L'ONU espère amener les grandes entreprises à respecter des principes de bonne conduite. La démarche, ambitieuse, est critiquée pour l'absence de contrôle des engagements pris.

L’année dernière, trois familles camerounaises ont créé la surprise en portant plainte, devant un tribunal suisse, contre la société Nestlé. Les plaidant estiment qu’en 2001, leurs enfants ont été victimes d’un faux lait concentré contenant un substitut végétal difficile, voire impossible à digérer par de jeunes enfants. Si deux des bébés ont survécu, le troisième est décédé. Quelle que soit l’issue du procès qui s’ouvre en 2008, ce n’est pas la première fois que la multinationale suisse se voit accusée d’avoir manqué à ses engagements en matière de qualité des produits, de conditions du travail ou de respect de la liberté d’association. La chercheuse Belen Balanya, révélait qu’en 1998, les dirigeants de Nestlé avaient fait pression sur la direction d’un sous-traitant thaïlandais pour obtenir le licenciement de treize ouvriers qui venaient de créer un syndicat dans l’usine. En 2001, Jennifer Zeng, une ancienne détenue, réfugiée en Australie, affirmait que certaines des usines chinoises du groupe employaient des prisonniers obligés de travailler douze heures par jour, sept jours sur sept. En 2005, en Italie, plus de 30 millions de litres de lait Nestlé pour bébé étaient saisis après la découverte d’une substance chimique nuisible. Point commun de toutes ces affaires : le soupçon qu’outre les lois et règlements en vigueur, l’entreprise violait ses propres engagements. La multinationale possède en effet son " code de conduite " qui lui impose d’agir de façon éthique et responsable. Un code qu’elle mentionne volontiers dans sa communication. Enfin, son ancien PDG, Helmut Maucher, figure parmi les principaux instigateurs du programme " Global Compact ", créé précisément par les Nations unies en 2001 pour promouvoir la responsabilité sociale des entreprises.

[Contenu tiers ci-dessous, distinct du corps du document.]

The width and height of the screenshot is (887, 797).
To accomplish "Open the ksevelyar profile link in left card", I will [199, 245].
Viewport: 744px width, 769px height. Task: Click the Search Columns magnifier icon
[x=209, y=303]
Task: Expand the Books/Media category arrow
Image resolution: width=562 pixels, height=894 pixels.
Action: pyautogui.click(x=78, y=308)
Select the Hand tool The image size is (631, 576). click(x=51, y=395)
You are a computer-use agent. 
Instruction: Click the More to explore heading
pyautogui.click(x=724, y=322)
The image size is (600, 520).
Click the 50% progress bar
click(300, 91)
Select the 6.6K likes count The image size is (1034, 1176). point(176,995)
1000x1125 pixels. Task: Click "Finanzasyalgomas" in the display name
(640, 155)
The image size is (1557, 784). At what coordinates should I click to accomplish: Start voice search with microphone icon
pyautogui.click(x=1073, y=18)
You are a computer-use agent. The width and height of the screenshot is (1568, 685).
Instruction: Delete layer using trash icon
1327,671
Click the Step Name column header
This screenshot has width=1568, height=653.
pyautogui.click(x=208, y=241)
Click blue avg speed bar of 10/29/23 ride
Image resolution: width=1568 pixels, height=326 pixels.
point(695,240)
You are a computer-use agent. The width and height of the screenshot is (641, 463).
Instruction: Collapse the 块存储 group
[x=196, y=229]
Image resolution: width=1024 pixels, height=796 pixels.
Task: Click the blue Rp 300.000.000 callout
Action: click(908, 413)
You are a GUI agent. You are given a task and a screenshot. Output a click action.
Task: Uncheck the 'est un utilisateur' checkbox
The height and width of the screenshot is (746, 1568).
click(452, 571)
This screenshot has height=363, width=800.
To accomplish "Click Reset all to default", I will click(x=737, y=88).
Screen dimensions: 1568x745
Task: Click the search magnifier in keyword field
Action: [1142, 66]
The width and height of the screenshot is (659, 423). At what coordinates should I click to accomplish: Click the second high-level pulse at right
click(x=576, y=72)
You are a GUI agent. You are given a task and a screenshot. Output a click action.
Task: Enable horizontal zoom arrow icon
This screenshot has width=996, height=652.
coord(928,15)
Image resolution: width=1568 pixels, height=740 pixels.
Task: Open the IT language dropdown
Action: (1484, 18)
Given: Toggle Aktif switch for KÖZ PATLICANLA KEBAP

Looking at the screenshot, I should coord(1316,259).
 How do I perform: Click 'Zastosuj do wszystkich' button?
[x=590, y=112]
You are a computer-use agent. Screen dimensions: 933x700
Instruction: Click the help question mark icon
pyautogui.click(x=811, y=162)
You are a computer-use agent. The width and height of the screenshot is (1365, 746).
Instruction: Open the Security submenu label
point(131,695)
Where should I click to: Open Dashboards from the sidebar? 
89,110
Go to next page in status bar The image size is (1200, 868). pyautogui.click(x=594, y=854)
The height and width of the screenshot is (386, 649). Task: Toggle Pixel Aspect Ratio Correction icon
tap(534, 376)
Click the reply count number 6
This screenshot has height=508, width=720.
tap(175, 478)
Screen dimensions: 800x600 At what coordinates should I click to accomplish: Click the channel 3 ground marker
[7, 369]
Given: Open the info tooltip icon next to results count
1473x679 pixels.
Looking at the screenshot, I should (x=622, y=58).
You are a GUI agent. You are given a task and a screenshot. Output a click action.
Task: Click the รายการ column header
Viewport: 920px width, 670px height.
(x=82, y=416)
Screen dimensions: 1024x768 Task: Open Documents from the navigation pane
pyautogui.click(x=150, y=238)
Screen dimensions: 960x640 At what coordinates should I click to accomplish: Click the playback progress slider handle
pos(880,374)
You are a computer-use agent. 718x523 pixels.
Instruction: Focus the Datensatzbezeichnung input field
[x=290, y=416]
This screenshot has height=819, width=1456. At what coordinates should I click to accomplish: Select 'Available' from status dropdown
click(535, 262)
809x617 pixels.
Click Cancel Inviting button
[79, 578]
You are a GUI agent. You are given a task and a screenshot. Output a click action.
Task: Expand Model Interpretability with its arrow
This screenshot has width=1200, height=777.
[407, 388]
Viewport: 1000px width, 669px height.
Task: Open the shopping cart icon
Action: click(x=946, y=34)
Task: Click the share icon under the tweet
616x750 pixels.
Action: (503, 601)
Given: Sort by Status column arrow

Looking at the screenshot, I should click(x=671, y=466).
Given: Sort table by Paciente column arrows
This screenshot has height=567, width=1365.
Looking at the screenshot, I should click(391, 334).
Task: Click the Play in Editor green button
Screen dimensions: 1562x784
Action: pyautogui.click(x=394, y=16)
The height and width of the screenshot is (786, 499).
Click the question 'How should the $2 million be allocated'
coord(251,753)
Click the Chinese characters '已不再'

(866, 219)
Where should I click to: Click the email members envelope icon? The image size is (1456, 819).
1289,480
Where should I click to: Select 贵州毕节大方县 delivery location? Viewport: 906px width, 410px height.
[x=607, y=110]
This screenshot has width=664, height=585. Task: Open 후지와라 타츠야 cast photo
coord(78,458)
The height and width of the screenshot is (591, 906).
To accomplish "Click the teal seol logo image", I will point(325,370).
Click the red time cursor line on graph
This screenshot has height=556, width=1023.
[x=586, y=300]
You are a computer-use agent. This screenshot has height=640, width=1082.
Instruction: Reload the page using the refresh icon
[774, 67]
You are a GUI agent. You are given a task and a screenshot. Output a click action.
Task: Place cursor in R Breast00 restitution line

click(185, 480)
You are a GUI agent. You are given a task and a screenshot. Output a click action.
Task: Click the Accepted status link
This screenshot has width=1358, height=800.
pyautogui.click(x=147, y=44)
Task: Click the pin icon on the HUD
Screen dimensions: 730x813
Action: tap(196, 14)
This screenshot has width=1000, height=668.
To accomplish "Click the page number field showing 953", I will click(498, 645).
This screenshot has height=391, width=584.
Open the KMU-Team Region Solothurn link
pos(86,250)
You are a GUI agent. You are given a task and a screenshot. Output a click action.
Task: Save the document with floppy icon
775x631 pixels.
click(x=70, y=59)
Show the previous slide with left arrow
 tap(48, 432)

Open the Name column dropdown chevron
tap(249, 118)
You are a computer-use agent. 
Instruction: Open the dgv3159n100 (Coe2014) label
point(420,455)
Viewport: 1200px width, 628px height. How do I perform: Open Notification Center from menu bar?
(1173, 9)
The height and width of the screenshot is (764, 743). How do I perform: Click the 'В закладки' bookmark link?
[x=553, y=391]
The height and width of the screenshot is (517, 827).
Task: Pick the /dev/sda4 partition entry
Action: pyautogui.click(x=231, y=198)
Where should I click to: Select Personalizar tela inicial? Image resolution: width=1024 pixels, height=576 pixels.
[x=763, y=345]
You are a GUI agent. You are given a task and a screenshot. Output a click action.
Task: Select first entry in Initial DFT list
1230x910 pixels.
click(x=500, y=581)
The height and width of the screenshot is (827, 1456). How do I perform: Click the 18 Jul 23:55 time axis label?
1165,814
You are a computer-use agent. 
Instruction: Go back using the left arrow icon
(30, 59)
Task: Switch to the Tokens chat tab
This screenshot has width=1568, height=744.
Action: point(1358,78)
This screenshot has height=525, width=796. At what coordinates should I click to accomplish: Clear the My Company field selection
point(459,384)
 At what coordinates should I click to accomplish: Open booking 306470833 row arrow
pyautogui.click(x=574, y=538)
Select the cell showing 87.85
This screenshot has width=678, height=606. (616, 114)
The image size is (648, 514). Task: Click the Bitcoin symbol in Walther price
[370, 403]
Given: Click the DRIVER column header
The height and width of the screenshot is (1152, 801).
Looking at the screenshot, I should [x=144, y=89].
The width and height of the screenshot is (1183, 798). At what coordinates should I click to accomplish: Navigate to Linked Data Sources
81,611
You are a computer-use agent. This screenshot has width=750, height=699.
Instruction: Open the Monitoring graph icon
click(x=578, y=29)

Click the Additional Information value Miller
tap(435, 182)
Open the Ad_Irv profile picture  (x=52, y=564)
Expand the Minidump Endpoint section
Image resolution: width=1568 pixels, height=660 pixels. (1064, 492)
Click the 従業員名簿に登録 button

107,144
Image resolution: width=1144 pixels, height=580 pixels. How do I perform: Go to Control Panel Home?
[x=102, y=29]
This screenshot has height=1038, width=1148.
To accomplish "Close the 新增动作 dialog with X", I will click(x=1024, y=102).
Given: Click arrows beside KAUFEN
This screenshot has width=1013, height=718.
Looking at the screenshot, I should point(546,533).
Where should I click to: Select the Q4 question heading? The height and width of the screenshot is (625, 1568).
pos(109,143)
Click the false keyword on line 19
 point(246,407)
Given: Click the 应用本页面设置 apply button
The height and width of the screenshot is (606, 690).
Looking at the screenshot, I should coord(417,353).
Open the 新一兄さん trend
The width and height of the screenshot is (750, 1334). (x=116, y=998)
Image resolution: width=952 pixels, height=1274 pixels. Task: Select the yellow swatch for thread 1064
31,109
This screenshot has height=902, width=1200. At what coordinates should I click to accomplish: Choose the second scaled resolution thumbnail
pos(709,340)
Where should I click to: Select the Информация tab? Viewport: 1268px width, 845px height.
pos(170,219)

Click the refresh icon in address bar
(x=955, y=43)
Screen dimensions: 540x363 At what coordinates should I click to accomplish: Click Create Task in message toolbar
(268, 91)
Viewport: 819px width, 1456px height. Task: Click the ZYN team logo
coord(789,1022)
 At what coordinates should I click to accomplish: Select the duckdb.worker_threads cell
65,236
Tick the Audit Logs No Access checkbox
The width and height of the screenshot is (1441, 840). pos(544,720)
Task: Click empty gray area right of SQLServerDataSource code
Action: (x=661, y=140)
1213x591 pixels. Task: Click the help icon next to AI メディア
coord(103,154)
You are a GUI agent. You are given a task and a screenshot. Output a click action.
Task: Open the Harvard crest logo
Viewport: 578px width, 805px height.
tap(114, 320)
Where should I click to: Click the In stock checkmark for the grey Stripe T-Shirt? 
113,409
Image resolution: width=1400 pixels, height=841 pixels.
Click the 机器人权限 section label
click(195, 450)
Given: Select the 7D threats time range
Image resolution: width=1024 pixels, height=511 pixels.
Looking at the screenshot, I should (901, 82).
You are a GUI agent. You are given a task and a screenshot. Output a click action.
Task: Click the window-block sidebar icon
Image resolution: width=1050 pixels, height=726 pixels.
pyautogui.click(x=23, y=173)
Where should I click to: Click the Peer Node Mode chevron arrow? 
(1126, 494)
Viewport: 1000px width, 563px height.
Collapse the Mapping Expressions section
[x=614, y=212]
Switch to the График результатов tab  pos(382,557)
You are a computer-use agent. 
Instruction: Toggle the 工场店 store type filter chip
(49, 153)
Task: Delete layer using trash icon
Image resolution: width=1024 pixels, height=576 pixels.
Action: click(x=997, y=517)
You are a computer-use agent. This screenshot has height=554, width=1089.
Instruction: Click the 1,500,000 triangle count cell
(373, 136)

Les contradictions de Nestlé sont emblématiques du long développement des codes de conduite et du " Global Compact " qui est souvent présenté comme leur point d’aboutissement. En 1970, au terme d’une longue campagne sur le thème " Nestlé tue les bébés ", une ONG suisse était parvenue à faire adopter par la multinationale un code de conduite l’engageant à modifier ses pratiques dans les pays du tiers-monde. La même année, la Confédération internationale des syndicats libres (qui depuis 2006 fait partie de la Confédération syndicale internationale, CSI), demandait à l’ONU d’oeuvrer à ce que les multinationales respectent les recommandations de l’Organisation internationale du travail (OIT), ainsi que les conventions collectives et la législation nationale dans les pays où elles sont implantées. Progressivement, d’autres fédérations syndicales, comme la Confédération mondiale du travail (qui fait également partie de la CSI), se prononçaient pour le développement des codes de conduite par les entreprises, voire prenaient elles mêmes l’initiative dans ce sens.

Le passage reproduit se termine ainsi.